**Page text:**
== Segment start ==
Many people do not like eggplant. I’m just going to throw that out there, having gathered data from a highly scientific survey. (I asked my friends.) Then again, some folks couldn’t get enough eggplant after Yotam Ottolenghi made it the poster-veg for plant-based eating when he put it on the cover of his cookbook Plenty: Vibrant Vegetable Recipes from London’s Ottolenghi (Chronicle Books, 2011), and subsequently suggested forty-nine other things to do with it in future cookbooks.

Now I’m no Ottolenghi, but I have included many ways to cook eggplant – grilling, sautéing, roasting, stir-frying – over the years, and though I have heard from cooks all over that a particular recipe for this or that vegetable has changed dinner forever at their house, I confess there’s been very little in the way of eggplant fan mail.

Except in the case of this one recipe. It’s the one that will change your mind if you’re in the “nay” camp.

It’s what the French would call a tian, which is both a dish and a dish. Seriously, it is both the name of a French earthenware casserole and the name of the type of recipe usually cooked in the casserole: a simple arrangement of seasonal vegetables (always including tomato) roasted with herbs and olive oil and often topped with breadcrumbs and/or cheese. In the broader sense, a tian is a gratin – which, by definition, is always baked in a shallow dish and has a large surface area with some type of topping that will crisp up in the oven. But more specifically, a tian always features Mediterranean vegetables that are thinly sliced and arranged in an overlapping manner in the pan (pretty!) rather than being layered on top of each other. A tian will not have cream added to it; there isn’t a “binder” for a tian or the need for a liquid to help cook the vegetables because the tomatoes and other summer vegetables release liquids that help cook the veggies – and reduce to create an intense flavor.
== Segment end ==
**Material provided:**
== Segment start ==
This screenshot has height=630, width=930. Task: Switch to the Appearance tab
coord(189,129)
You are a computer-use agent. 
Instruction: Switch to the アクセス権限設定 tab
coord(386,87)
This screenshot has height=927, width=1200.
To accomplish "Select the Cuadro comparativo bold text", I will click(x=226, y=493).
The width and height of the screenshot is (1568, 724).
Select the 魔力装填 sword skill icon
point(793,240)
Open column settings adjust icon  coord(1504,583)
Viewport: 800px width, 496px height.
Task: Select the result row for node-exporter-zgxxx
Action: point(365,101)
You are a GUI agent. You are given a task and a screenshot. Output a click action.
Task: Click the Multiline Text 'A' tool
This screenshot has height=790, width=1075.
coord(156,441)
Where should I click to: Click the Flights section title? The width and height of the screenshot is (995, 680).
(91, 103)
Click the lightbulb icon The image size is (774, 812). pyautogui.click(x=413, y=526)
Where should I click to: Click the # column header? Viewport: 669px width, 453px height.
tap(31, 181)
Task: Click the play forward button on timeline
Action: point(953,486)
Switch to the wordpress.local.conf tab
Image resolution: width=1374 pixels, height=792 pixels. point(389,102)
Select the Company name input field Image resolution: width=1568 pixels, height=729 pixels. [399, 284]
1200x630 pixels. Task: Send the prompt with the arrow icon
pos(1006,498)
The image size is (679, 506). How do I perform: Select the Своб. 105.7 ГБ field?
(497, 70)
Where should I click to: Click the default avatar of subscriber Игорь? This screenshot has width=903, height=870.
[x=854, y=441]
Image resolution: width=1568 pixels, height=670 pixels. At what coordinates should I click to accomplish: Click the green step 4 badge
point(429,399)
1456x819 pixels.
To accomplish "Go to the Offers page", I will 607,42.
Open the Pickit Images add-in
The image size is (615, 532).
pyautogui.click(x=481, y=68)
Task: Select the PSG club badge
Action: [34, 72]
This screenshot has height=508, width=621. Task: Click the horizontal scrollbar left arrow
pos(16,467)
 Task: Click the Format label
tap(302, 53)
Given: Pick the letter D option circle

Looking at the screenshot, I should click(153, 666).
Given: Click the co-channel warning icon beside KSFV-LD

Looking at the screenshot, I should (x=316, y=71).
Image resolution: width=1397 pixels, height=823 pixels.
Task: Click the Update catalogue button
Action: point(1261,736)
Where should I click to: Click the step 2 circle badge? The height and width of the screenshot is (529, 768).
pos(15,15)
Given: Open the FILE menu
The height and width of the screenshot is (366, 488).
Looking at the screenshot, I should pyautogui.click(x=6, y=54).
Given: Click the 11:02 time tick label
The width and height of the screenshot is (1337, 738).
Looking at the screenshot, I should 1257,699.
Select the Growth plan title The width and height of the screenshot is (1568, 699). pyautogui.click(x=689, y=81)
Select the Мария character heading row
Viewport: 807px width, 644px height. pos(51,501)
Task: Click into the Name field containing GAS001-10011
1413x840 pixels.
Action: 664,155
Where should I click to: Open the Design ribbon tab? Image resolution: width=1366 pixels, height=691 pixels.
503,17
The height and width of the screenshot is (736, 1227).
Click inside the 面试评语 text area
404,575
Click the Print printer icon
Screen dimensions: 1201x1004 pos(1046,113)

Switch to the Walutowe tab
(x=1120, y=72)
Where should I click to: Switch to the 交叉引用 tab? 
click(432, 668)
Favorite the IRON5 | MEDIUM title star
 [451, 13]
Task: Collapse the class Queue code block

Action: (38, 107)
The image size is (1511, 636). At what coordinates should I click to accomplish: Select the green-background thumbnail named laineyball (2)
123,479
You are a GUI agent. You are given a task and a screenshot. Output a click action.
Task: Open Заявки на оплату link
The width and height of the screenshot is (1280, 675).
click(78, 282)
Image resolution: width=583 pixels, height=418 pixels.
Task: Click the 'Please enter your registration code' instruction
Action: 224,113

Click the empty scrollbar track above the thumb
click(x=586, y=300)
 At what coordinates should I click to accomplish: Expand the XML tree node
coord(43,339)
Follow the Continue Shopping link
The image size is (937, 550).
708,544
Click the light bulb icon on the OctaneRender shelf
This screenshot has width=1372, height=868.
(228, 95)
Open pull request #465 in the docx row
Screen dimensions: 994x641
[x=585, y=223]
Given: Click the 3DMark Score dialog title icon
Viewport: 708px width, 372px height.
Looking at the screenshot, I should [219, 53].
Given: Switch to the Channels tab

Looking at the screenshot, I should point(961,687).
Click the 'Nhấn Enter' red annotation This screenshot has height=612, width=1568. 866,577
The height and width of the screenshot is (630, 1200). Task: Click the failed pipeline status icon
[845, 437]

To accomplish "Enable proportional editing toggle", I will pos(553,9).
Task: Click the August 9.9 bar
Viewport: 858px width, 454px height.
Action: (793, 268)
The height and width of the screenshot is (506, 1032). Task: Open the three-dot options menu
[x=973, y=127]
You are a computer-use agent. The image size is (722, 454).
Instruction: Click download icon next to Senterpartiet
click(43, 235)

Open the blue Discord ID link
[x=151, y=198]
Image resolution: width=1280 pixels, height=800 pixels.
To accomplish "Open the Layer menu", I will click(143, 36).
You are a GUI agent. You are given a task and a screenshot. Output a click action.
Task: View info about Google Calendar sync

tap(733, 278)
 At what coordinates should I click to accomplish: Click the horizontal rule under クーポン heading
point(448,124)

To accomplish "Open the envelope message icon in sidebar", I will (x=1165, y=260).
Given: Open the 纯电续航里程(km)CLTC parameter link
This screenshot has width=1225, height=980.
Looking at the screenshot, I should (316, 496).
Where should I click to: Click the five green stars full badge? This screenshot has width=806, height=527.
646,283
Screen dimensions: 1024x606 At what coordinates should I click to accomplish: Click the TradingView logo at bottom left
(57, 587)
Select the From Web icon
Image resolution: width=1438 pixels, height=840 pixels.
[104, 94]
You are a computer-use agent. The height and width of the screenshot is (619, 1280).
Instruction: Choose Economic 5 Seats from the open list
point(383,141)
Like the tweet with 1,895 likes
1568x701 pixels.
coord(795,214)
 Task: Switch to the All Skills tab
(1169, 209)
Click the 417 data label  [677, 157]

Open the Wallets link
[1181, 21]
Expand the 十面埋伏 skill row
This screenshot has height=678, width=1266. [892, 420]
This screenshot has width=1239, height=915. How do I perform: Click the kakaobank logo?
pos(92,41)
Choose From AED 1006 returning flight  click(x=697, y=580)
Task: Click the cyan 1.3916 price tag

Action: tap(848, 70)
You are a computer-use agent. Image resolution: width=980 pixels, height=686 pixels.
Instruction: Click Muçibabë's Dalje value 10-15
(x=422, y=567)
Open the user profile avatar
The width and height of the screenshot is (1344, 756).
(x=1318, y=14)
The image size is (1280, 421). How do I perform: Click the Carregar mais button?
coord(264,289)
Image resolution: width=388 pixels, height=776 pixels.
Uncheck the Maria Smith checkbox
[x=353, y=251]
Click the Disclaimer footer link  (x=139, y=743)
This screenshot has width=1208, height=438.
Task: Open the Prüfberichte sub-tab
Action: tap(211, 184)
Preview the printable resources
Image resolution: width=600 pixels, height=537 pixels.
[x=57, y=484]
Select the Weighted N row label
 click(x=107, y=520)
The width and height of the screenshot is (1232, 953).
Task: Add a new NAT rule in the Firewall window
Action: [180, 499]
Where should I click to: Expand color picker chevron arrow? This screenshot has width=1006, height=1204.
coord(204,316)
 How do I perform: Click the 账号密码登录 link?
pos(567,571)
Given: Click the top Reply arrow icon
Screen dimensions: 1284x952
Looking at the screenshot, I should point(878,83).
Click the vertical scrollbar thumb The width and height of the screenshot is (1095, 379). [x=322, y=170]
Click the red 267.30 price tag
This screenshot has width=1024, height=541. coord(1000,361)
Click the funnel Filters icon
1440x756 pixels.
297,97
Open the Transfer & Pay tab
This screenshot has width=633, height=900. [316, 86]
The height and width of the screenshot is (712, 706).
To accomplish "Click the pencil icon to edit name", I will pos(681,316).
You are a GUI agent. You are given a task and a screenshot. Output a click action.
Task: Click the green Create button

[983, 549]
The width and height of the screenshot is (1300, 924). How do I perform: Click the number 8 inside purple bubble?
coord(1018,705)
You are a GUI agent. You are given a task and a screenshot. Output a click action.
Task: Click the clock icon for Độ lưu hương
== Segment end ==
**Study questions:**
1. Answer from the eggplant text:
(a) Which cookbook had eggplant on its cover?
(b) Which vegetable does a tian always include?
(c) What is never added to a tian?
2. Transcribe the eggplant text from "Now I’m no Ottolenghi, but" to "eggplant fan mail.".
3. Pick up the eggplant text where it stops and keep writing.
The records are separate material and have no connection to the eggplant text.

**Written answers:**
1.
(a) Plenty: Vibrant Vegetable Recipes from London's Ottolenghi
(b) Tomato
(c) Cream

2.
Now I’m no Ottolenghi, but I have included many ways to cook eggplant – grilling, sautéing, roasting, stir-frying – over the years, and though I have heard from cooks all over that a particular recipe for this or that vegetable has changed dinner forever at their house, I confess there’s been very little in the way of eggplant fan mail.

3.
I first learned about tians in culinary school. We made one, I loved it, and I wanted to make more. Later, I developed one recipe that featured zucchini, another with new potatoes, and a third with eggplant. And while the zucchini one (and subsequent versions I’ve done of it) got all the limelight, the eggplant tian was the secret repository of the biggest flavor. Studded with feta cheese, brightened by fresh mint, layered over a bed of caramelized onions, and topped with a crunchy, nutty breadcrumb mixture, the oven-melded eggplant and tomatoes sported a personality to be reckoned with.

And there was another deep flavor secret in the eggplant recipe; before the whole thing was even assembled and baked, the eggplant slices were pre-roasted. I did this for a couple of reasons: I wanted to be sure the eggplant was cooked through (none of that white undercooked flesh left) before being layered with the tomatoes. And I wanted the caramelized flavor that the browned slices would add to the mix. (Plus, these roasted eggplant slices make great snacks all on their own, so there’s that. I always make extra.)  

Susie Middleton

Over the years I’ve grown a lot of eggplant in my Vineyard gardens. As a result, my eggplant tian has gotten a workout and a few tweaks. It’s been at the center of the plate, and it’s been served on the side – next to a grilled steak, a lamb chop, or roasted cod. It’s been heaped on plates at potlucks and parties and eaten as leftovers at home for Sunday supper.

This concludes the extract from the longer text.